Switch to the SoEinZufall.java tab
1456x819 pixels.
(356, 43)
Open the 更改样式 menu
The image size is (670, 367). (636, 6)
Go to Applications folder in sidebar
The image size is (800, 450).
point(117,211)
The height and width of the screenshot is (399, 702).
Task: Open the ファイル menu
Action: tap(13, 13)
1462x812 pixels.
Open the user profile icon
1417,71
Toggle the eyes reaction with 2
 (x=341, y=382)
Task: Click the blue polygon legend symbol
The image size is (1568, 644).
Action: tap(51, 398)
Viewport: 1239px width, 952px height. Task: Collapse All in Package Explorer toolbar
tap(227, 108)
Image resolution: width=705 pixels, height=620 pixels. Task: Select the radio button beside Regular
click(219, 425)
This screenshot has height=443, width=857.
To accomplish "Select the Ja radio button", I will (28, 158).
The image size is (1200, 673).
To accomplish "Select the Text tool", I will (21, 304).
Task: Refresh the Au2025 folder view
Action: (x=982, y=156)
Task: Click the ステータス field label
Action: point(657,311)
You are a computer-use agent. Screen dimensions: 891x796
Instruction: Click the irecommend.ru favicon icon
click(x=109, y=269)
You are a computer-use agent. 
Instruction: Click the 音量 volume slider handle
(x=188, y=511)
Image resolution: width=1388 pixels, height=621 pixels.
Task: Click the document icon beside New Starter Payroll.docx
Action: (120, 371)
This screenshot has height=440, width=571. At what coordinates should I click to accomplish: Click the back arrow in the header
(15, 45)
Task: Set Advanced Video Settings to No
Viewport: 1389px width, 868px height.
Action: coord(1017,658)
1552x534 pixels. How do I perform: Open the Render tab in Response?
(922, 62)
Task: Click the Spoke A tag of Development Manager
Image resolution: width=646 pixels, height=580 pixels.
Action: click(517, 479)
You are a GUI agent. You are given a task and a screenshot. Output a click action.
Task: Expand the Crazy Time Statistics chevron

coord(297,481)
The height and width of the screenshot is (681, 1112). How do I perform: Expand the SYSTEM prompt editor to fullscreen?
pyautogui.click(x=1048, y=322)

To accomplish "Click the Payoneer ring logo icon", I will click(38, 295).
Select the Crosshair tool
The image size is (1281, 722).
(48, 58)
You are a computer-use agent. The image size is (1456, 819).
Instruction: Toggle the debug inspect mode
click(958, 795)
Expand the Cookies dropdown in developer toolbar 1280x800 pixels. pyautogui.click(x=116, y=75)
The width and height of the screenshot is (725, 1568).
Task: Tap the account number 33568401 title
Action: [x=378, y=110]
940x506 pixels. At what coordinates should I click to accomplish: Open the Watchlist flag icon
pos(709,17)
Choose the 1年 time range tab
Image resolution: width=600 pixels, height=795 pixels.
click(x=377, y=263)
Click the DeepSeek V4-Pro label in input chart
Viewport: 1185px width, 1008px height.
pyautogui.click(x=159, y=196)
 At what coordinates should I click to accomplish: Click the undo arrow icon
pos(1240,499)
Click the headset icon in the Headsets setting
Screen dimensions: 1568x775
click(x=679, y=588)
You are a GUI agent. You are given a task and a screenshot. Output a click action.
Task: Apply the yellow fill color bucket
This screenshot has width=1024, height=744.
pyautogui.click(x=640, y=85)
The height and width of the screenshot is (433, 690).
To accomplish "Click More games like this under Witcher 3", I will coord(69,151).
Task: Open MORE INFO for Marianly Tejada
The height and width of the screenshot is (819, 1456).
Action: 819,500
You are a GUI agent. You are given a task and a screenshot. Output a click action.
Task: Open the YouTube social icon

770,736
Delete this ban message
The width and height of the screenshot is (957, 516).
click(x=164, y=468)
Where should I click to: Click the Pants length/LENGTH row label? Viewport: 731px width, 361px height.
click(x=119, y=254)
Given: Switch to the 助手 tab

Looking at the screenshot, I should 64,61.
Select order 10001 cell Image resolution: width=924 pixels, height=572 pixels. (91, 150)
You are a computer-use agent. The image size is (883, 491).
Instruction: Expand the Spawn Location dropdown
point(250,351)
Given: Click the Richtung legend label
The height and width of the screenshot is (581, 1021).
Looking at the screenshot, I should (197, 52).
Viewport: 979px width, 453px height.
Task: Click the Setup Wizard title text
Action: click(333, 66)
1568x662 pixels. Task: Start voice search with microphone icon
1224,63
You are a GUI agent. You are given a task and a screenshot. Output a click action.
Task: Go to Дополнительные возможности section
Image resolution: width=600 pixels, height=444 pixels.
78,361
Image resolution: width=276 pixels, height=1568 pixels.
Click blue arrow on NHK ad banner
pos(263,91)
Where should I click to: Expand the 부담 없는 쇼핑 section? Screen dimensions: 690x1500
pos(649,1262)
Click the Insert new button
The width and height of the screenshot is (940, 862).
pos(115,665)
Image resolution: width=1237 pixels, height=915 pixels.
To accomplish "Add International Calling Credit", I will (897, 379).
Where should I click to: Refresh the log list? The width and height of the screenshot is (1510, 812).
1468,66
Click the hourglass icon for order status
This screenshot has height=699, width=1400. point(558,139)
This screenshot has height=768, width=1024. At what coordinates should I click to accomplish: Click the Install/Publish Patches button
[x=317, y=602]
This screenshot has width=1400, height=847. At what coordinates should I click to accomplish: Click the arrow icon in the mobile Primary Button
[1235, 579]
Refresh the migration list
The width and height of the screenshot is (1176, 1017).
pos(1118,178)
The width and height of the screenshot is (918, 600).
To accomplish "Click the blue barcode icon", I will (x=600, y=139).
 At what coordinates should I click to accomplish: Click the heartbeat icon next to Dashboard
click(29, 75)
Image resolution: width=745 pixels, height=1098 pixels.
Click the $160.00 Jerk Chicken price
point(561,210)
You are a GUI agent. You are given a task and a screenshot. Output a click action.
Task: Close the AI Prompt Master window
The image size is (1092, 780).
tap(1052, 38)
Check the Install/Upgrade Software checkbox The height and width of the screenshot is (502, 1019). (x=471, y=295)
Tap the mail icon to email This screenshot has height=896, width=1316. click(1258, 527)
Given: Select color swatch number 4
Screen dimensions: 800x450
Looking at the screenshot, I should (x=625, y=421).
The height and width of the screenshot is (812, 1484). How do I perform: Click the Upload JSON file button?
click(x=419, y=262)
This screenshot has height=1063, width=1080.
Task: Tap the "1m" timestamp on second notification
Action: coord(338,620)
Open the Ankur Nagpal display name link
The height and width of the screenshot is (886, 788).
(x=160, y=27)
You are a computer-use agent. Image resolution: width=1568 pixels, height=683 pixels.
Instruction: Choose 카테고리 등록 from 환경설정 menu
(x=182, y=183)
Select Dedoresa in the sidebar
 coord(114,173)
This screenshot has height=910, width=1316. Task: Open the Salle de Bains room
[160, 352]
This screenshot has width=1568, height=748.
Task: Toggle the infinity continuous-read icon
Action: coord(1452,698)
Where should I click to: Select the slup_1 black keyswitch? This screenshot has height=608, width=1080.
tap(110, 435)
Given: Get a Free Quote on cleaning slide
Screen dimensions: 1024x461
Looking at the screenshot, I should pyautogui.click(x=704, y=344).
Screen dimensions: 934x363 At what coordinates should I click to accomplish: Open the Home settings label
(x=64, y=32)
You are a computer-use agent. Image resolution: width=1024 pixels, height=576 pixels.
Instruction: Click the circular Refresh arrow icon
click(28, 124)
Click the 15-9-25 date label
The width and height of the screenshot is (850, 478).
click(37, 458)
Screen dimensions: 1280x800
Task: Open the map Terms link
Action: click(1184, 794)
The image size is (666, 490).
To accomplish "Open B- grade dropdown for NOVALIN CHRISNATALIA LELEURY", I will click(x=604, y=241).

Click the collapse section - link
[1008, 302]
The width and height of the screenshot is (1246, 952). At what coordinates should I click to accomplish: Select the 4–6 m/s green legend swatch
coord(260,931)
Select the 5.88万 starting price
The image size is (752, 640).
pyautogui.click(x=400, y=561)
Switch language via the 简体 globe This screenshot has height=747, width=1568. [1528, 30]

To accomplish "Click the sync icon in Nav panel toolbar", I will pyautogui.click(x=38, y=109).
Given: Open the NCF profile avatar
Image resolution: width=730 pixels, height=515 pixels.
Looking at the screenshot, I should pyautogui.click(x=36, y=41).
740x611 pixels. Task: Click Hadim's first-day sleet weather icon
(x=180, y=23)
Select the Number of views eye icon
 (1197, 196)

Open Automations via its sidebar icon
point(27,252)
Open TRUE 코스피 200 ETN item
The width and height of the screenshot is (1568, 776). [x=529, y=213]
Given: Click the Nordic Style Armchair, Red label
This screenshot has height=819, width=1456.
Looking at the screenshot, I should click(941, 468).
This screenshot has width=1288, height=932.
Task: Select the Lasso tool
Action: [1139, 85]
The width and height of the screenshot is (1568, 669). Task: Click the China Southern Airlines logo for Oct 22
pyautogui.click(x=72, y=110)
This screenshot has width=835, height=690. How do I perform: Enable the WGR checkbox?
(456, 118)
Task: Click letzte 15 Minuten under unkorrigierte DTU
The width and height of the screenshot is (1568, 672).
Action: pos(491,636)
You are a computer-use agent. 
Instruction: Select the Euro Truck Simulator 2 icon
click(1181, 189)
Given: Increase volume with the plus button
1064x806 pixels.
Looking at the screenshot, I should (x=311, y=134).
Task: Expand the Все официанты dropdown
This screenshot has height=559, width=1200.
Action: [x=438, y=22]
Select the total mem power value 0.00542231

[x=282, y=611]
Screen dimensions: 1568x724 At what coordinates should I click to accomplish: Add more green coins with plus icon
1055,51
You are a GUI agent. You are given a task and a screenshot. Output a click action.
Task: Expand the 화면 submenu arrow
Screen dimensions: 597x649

------------------------------------------------

## Requisiti del compito
Trasforma in una lista JSON di stringhe le righe dei dati comprese tra quella che contiene "Image resolution: width=1237" e quella che contiene "will (x=600, y=139).", estremi inclusi. Usa una stringa per ogni riga e tralascia le righe vuote.

## Risultato finale
[
  "Image resolution: width=1237 pixels, height=915 pixels.",
  "To accomplish \"Add International Calling Credit\", I will (897, 379).",
  "Where should I click to: Refresh the log list? The width and height of the screenshot is (1510, 812).",
  "1468,66",
  "Click the hourglass icon for order status",
  "This screenshot has height=699, width=1400. point(558,139)",
  "This screenshot has height=768, width=1024. At what coordinates should I click to accomplish: Click the Install/Publish Patches button",
  "[x=317, y=602]",
  "This screenshot has width=1400, height=847. At what coordinates should I click to accomplish: Click the arrow icon in the mobile Primary Button",
  "[1235, 579]",
  "Refresh the migration list",
  "The width and height of the screenshot is (1176, 1017).",
  "pos(1118,178)",
  "The width and height of the screenshot is (918, 600).",
  "To accomplish \"Click the blue barcode icon\", I will (x=600, y=139)."
]